I was thinking that Fabulo had made a mistake. Though the sight of Lara and Ellie, or rather their legs, had attracted him, I did not think that showgirls would be unknown in the metropolis. The key holder could not be relied on to follow. But then I heard his voice, calling from behind me.

“Hi! Good people!”

Fabulo continued to lead us further into the park, though he must have heard.

“Please wait!”

I listened to the slap of the small man’s feet on the path as he ran to catch up. At last he overtook me and I expected him to go straight to the women. But he overtook them also, circling Yan and the bear at a safe distance before coming to a stop in front of them.

“It is… a fine… bear,” he said, through gasps, for he was out of breath.

“Why, thank you,” said Yan, bowing.

“You like him then?” asked Fabulo, reaching up to give the key holder a friendly pat on the shoulder. When he withdrew his hand, I noticed a smear of syrupy liquid had been left behind.

“Indeed, yes,” enthused our target. “He is a black bear, I can see that.

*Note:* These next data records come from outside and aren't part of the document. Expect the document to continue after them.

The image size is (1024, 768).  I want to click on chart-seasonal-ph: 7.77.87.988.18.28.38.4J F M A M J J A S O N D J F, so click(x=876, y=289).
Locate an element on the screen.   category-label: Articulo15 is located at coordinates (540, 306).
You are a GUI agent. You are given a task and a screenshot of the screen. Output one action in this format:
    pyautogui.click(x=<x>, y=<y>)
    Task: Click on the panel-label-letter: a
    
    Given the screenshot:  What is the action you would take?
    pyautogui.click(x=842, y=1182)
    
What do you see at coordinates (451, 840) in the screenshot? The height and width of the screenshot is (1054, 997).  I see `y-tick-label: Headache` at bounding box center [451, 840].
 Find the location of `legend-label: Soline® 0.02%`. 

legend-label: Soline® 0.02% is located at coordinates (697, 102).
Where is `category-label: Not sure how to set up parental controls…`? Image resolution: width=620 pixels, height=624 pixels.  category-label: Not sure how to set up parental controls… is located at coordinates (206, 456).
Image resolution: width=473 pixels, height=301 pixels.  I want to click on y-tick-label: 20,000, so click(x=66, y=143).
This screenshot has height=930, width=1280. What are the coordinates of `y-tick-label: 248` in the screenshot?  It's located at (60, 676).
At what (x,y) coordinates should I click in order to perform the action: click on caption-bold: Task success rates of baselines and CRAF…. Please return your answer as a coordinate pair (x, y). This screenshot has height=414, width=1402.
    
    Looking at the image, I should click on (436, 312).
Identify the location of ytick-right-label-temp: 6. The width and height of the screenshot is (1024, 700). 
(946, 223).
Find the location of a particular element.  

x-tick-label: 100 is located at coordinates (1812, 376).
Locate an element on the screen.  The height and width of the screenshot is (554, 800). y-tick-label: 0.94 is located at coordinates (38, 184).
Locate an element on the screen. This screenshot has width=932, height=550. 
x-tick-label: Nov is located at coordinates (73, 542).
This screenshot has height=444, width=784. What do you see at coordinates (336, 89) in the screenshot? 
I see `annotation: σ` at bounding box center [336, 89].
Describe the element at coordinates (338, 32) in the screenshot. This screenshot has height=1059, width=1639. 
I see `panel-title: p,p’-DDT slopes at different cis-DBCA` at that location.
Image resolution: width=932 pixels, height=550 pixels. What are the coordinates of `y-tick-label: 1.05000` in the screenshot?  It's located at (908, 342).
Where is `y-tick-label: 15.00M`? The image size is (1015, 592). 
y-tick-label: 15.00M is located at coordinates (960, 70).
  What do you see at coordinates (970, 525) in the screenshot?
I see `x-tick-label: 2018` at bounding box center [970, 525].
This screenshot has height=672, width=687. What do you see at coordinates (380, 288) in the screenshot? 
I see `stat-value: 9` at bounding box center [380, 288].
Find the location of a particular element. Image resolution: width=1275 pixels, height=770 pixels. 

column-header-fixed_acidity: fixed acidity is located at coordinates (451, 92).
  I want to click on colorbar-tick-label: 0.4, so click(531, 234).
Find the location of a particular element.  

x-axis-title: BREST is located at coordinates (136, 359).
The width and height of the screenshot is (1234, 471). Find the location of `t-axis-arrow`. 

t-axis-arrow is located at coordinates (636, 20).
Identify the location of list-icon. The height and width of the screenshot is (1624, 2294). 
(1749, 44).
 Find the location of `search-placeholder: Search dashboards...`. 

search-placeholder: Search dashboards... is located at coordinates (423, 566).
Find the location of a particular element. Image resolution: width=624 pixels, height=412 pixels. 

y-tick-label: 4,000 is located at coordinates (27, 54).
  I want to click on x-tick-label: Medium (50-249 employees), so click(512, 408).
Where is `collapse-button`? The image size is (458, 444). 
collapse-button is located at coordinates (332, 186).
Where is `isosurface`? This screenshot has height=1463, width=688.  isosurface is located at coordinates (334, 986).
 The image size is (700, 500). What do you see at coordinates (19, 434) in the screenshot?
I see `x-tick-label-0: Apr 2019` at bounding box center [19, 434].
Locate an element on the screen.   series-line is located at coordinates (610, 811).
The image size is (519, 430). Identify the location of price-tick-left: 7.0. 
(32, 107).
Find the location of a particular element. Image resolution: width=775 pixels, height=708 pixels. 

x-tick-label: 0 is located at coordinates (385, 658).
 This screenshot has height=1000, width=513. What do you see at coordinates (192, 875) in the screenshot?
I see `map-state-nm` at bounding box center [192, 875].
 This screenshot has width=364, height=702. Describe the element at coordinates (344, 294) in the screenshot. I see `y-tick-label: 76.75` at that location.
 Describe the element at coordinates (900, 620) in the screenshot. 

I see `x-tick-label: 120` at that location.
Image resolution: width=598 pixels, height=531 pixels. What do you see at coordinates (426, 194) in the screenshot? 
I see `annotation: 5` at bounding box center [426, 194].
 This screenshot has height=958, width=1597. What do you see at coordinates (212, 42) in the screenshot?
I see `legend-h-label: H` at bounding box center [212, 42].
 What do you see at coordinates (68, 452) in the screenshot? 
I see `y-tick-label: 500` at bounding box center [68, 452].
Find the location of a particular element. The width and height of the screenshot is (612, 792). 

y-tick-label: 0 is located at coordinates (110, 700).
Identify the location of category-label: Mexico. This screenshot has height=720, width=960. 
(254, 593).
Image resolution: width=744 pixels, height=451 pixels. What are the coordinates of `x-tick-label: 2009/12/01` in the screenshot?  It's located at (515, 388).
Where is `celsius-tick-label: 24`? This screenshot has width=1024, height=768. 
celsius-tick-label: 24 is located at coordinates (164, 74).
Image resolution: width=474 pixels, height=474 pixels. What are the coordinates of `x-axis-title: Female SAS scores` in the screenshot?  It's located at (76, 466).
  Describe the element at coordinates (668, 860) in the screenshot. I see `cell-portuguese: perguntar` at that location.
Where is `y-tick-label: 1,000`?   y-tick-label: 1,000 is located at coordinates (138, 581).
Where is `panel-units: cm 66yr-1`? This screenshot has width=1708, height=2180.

But from what part of the world?”

“Formosa,” said Fabulo.

“Formosa? How singular. Indeed, how very singular! How, may I ask, did he come to be brought back over the border into the Gas-Lit Empire?”

“I don’t rightly know,” said Fabulo. “But that’s what I was told when he came to me.”

Now, I am not an expert with animals. But it seemed to me that the bear was displaying more than a passing interest in the key holder. The two of them leaned towards each other, the bear held back by the chain and the man held back, presumably, by a sense of self-preservation.